While many people credit the Colorado Avalanche for having an incredible comeback season, few actually think they can defeat the Nashville Predators for one game, let alone a series.
There are reasonable concerns about the Avalanche’s chances. Colorado went 0-3-1 against the Predators during the regular season. The last time the Avalanche beat Nashville was during the 2016 season. The Avalanche haven’t been to the postseason in four years. Colorado is the youngest team in the NHL who had 11 rookies play this season. Coach Jared Bednar is only finishing his second season coaching at the NHL level.
The Predators won the Presidents’ Trophy for most points for the season this year. Nashville made it to the Stanley Cup finals last year, taking the series to six games. GM David Poile is a genius. Coach Peter Laviolette has been an NHL coach since 2001, won a Stanley Cup with the Carolina Hurricanes and has a couple other appearances in the Stanley Cup finals. They have a veteran team getting paid top dollar.

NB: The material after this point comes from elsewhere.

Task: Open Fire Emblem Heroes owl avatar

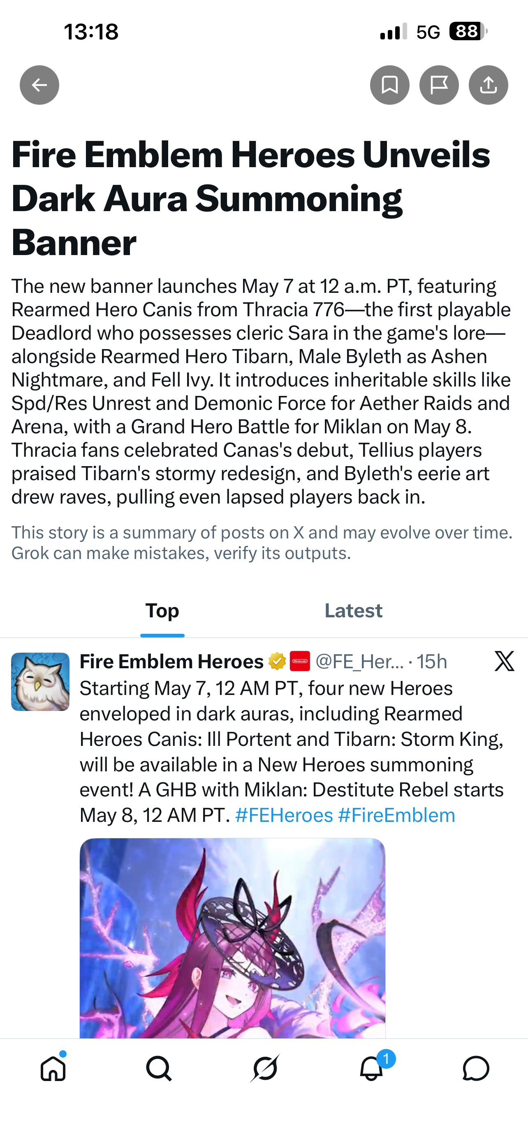Action: 40,682
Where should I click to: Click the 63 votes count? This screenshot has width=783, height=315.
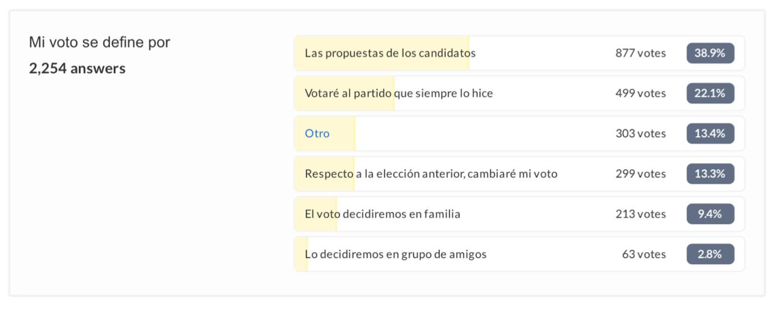(x=644, y=254)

All of those are good reasons. But there’s more to the story.
Coach Bednar Engineered a Comeback Season
Coach Jared Bednar has done a remarkable job turning around a franchise which seemed to have lost it’s will to win. In any other year, he would be considered the leading candidate for the Jack Adams Award as coach of the year but the Vegas Golden Knights have their own success story. The Avalanche finished at the bottom of the NHL last year with a very meager 48 points, 21 points below the next lowest contender. This year, the Avalanche earned 95 points, a remarkable 47 point swing in a year. The last team to make such a big jump was the Pittsburgh Penguins.
Last year Bednar was hired three weeks before the start of the season. He didn’t have a chance to hire his own coaching staff. The team had already added players to fit former coach Patrick Roy’s system. Many players had come to Colorado specifically to play for Roy. With his sudden departure, the whole organization was in turmoil.
Avalanche GM Joe Sakic stated the new vision for the team was younger and faster. He then went about drafting key prospects, adding some young veterans to fill in holes, and then made a blockbuster trade which included adding 19-year-old defenseman Sam Girard – from the Predators. Even David Poile admitted his reluctance to trade the promising Girard but believed the team needed another scoring threat.
Coach Bednar, despite last season’s record, has a proven history of turning around teams and developing talent. He led the ECHL’s South Carolina Stingrays to a Kelly Cup victory in only his second season as their head coach. He then went on to become an assistant coach in the AHL for the Columbus Blue Jackets for a few years before taking on the role as head coach of the Cleveland/Lake Erie Monsters, their AHL affiliate. The Monsters went on to win the Calder Cup championship in Bednar’s second year as head coach. It’s also interesting to note the Blue Jackets made the playoffs that year with a 108 point season, with a host of players growing up in the organization with Bednar.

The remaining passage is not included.